Finding your cosecha moment can be tough in Peace Corps. The vast majority of projects do not turn out the way we intended or go as smoothly as we would have liked. We work with people. Most of us work with kids. Since we don't have resources, we mostly teach people things. Well, we try to teach people things. You can't make someone learn. If you do succeed, you may never even know. What my kids learn in their entrepreneurship class may help them out down the road, but I probably won't be around to see. I have enjoyed watching my eggplants grow because they provide such a nice foil to that experience. Sure, I can't control the rain or the sun, but I know what is supposed to happen if everything goes right. The seeds germinate. Little seedlings grow to transplant size and move to the garden. They grow bigger, put down roots, and eventually flower. Along the way I help them along the best I can: providing some water when the rain fails, battling caterpillars and grasshoppers, staking the plants so they don't blow over in the wind. If things go well, I am rewarded with bright-purple eggplants.

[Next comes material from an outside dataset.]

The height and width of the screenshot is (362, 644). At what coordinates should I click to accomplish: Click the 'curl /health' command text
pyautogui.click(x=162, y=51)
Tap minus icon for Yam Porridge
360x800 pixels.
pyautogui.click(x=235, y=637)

My students take no such easily identifiable path, nor journey to such a readily defined destination. The grasshoppers and caterpillars that impede their growth are not so easy to see or deal with. We set the end-of-the-year business plan competitions as a goal to work toward, but when the time comes even those can serve as a stumbling block for the teams that don't advance to the next level. Only two of the thirty-five student groups I worked with this year advanced to the regional competition. Only one of those groups (and only one of the more than 150 student groups formed in the department of Nueva Segovia) will have the opportunity to participate in the national competition.

I am not overly concerned with whether or not my kids win the national competition. Sure, it will be nice to watch them stand up on stage and prove that they learned what I was trying to teach them, but if it earns them a prize is of little interest to me. The group I am taking is from a small, rural community. In October, our trip to the regional competition was the first time most of the kids had ever been to Ocotal, which is only two hours away. Now, they are preparing to go to the nation's capital. They will have an opportunity to meet and get to know (and sure, compete with) kids from all over their country. Most of them will never visit the communities (or even the departments) represented at the competition, but now they will have names and faces to put on kids their own age that live there. For me that is more than enough.

(December 2011: The student group Naturalmente Alternativa and their banana flour, which I will personally attest makes great pancakes, did a wonderful job and had a great time at the Feria National de Emprendedurismo. They also took home a prize for Most Creative Product.)